Students purchase the reusable to-go containers for $5 and then bring back their empty box to one of three collection machines where they receive a token for their next box. Two dining locations also exchange dirty boxes for a clean, sanitized container, which go through the same cleaning process as the dinnerware used in dining halls.

“The token system will give our customers the flexibility to drop off their used to-go containers whenever they choose, not having to worry about fitting a dirty box in their bag, carrying it to work or class, or retrieving it from their residence hall whenever they want a clean one,” said Evans. “This makes it easier for students and staff to participate in the program and to help our campus reduce waste.”

“This new program reflects our commitment to incorporate sustainability into every aspect of campus life,” said Susan Powers, associate director for Sustainability and Spence Professor in Sustainable Environmental Systems.

“We have been able to excel because of the campus-wide belief that sustainability research and education is a priority. More and more groups from across campus are participating and organizing sustainability events and initiatives.”

Evans says that the implementation of the reusable to-go container program was an easy decision after viewing the positive impact the program could have not only on the environment, but also on the campus community.
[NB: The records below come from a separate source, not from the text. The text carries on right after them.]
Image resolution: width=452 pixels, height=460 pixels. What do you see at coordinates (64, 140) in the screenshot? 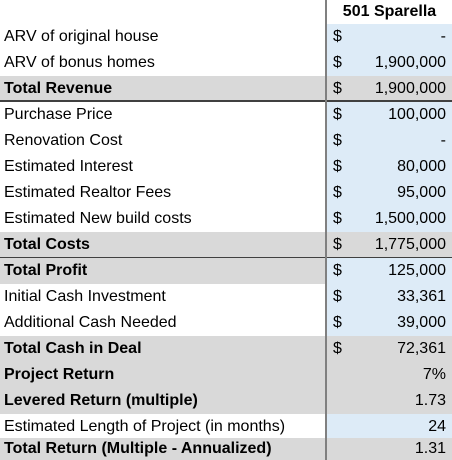
I see `row-label: Renovation Cost` at bounding box center [64, 140].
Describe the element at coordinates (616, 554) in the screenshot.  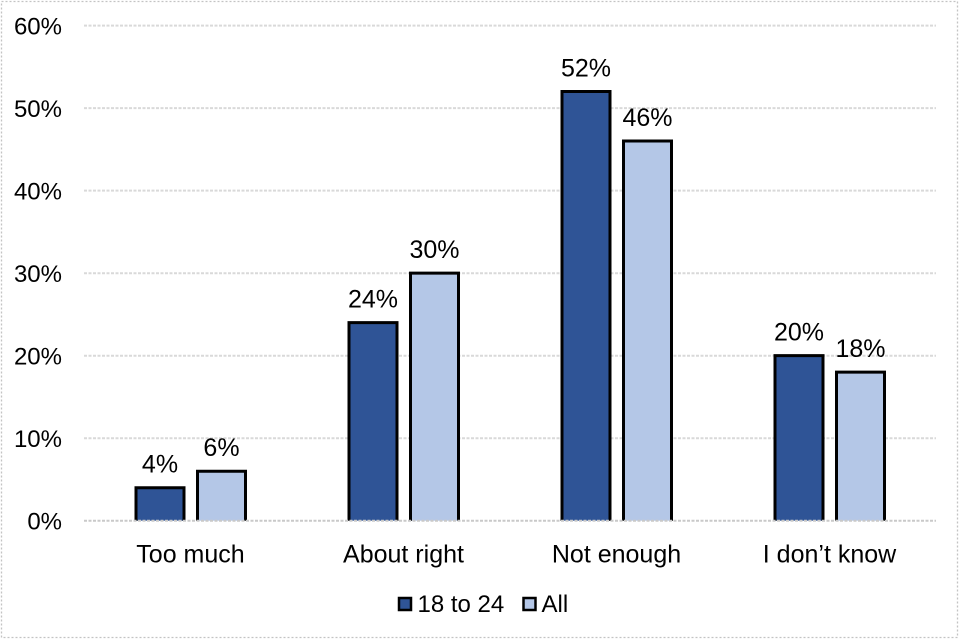
I see `svg-text: Not enough` at that location.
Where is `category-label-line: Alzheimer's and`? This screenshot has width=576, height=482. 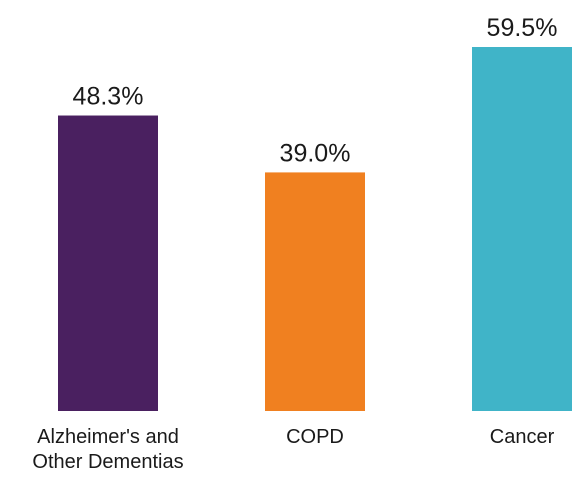 category-label-line: Alzheimer's and is located at coordinates (108, 437).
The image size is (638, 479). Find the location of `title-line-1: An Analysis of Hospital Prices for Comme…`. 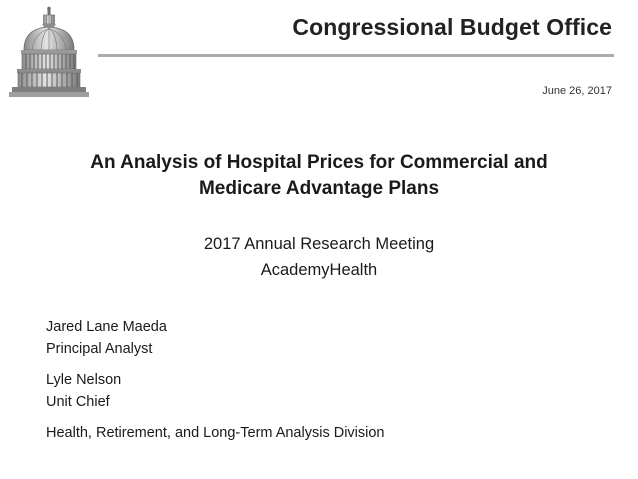

title-line-1: An Analysis of Hospital Prices for Comme… is located at coordinates (319, 162).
The driving factor for the program was a group of students participating in a 2013 Sustainability Fund Proposal project whose goals aligned with ARAMARK’s desire to have the containers on campus.
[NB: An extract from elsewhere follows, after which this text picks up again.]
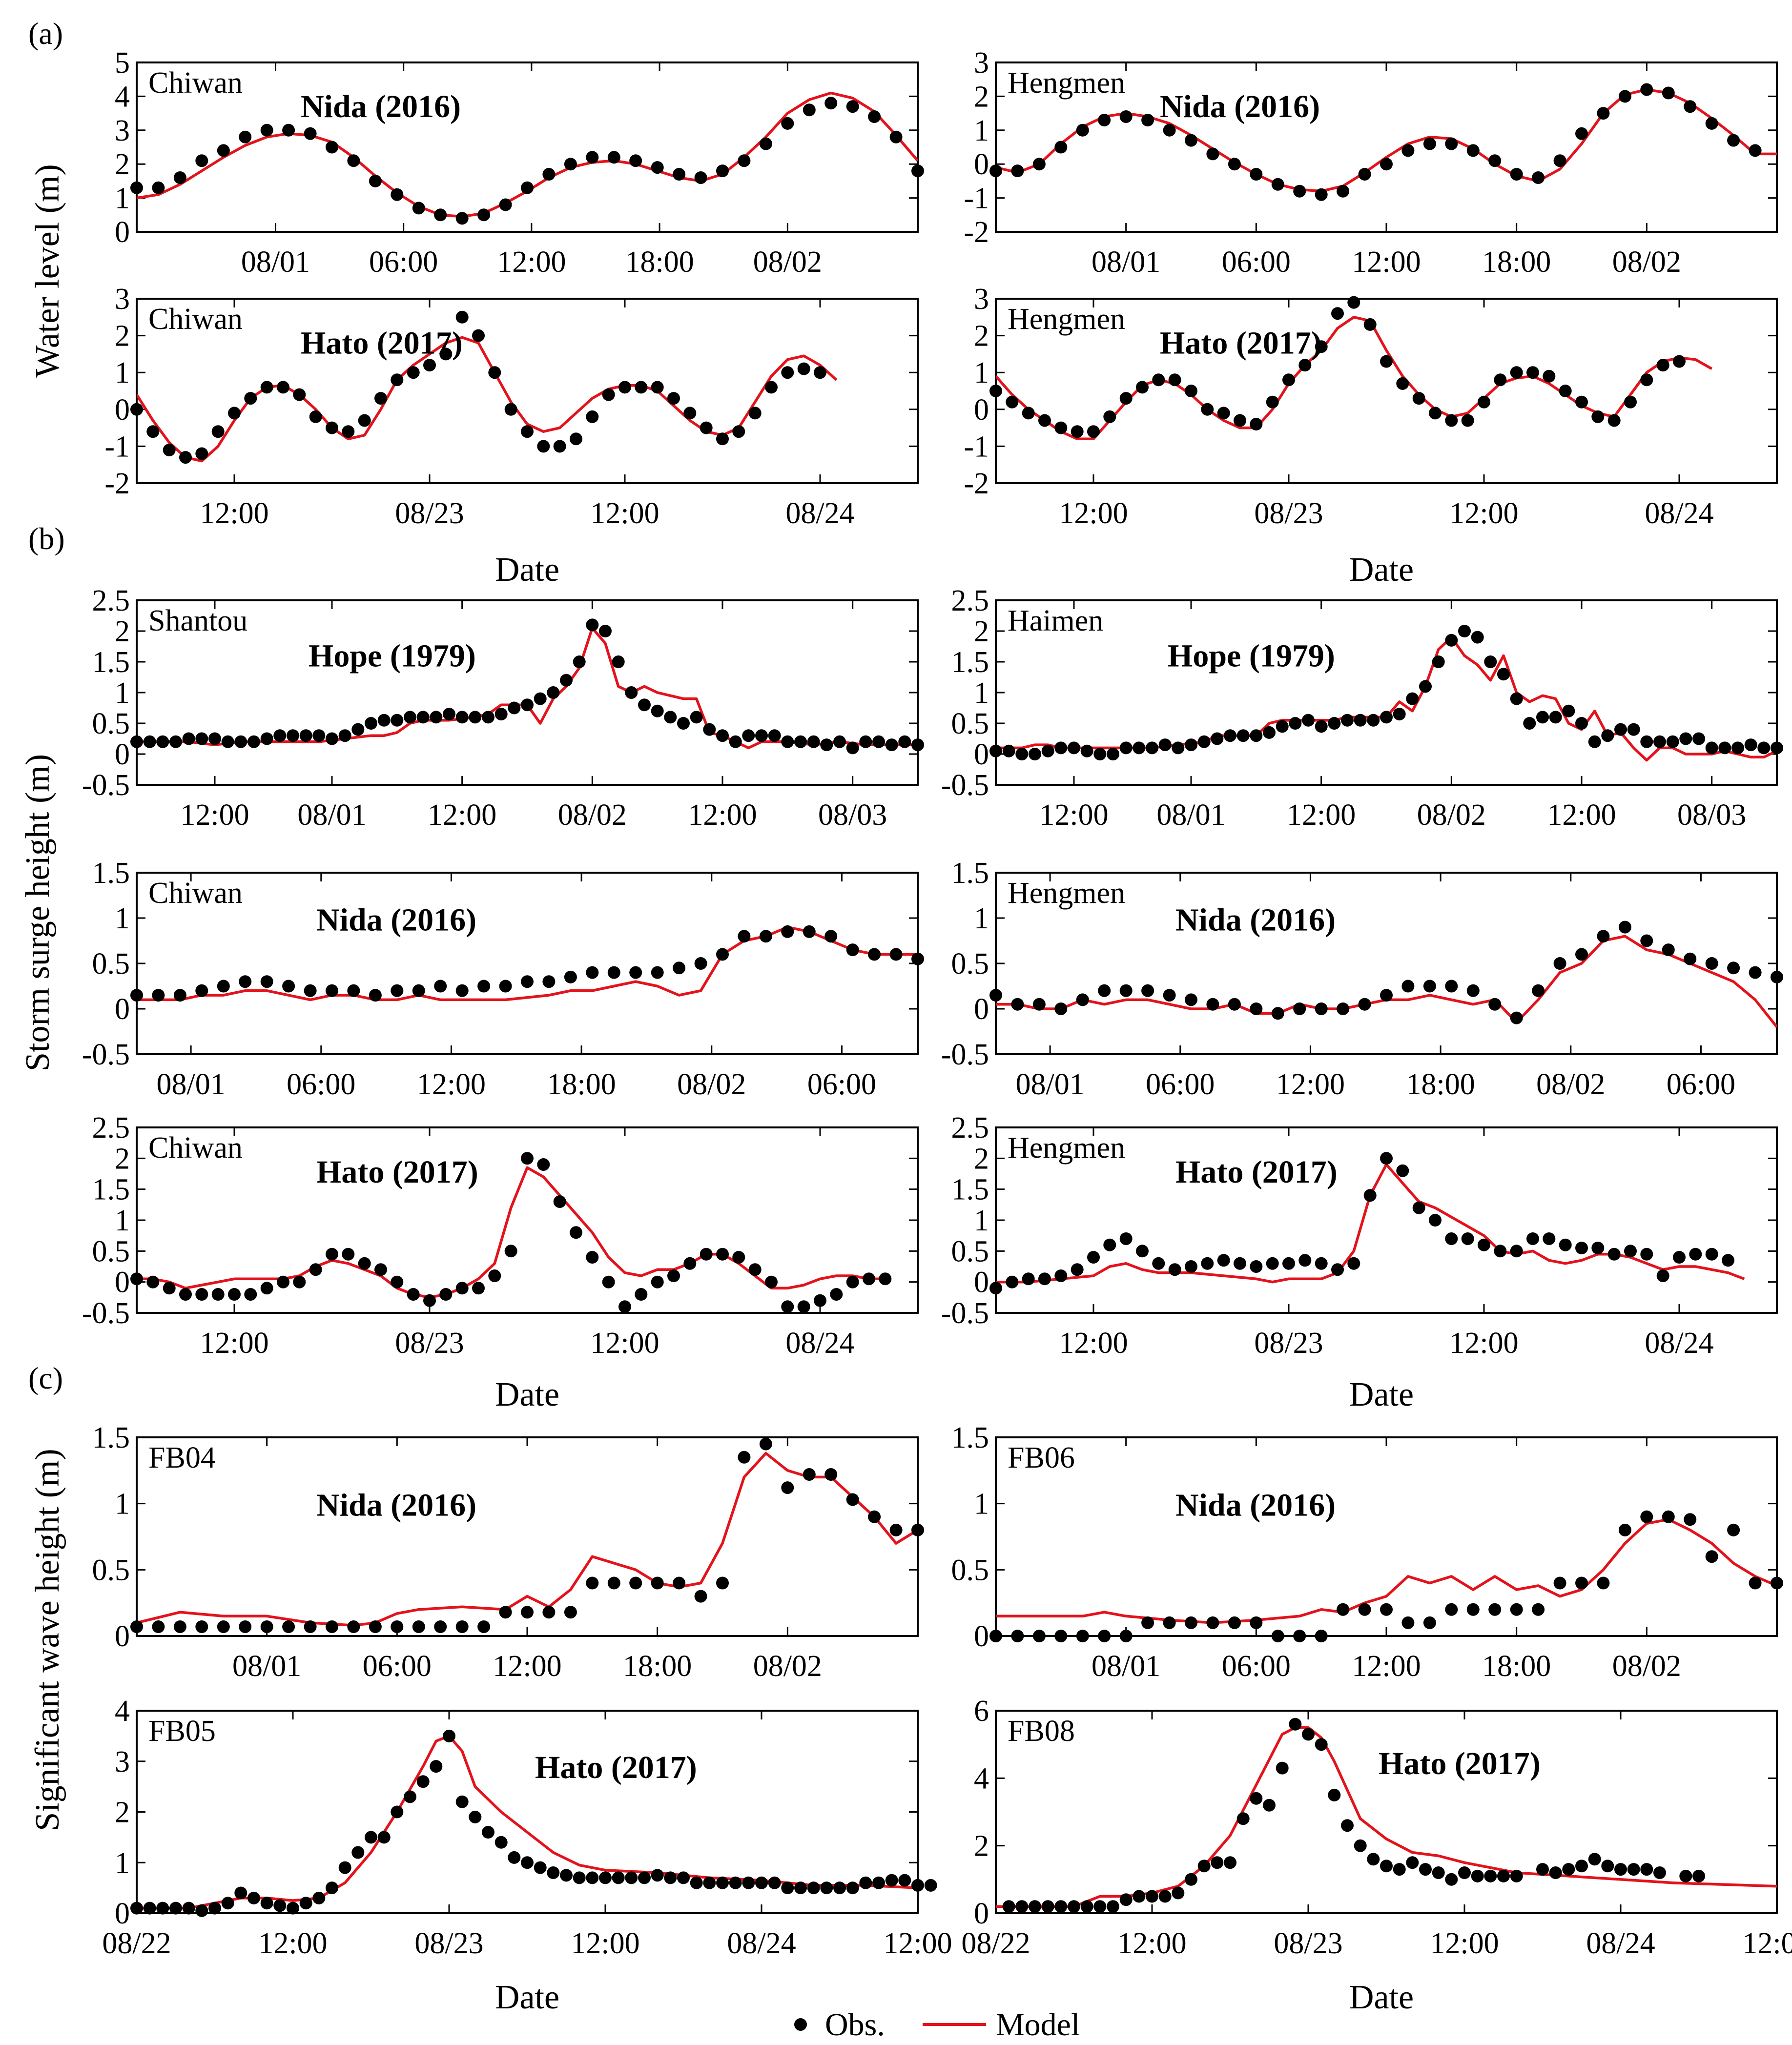 Image resolution: width=1792 pixels, height=2045 pixels. I want to click on storm-label: Hato (2017), so click(1241, 343).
Team leader Brittany Desiato ‘15, a junior chemical engineering major and president of Sustainable Synergy, along with Kristin Darby ‘14, a civil engineering and environmental engineering double major, and Anna Hausermann ‘16, a biomolecular science major, researched, planned and wrote a proposal that granted them $5,000 toward the initiative. The funds went toward the initial purchase of 1,000 containers and tokens/key tags. The students were under the direction of Powers and advised by Evans.

The new to-go containers are BPA-free, made of recyclable plastic #5, and are dishwasher safe. They feature a locking lid, which helps to prevent spills.

“The health and safety of our customers, our employees and our environment always comes first and we will continue to look for ways to reduce our environmental impact,” said Evans. “This program is yet another example of how we strive to reduce waste and support the sustainability goals of Clarkson.”

In addition to reducing the number of disposables used on campus, the program also commits to recycling the to-go containers at the end of their useful life.

Green Thread, launched by ARAMARK in 2008, encompasses a range of environmental stewardship programs. The program allows ARAMARK to efficiently customize an environmental strategy that educates and engages students and staff in environmental practices that help to improve their community.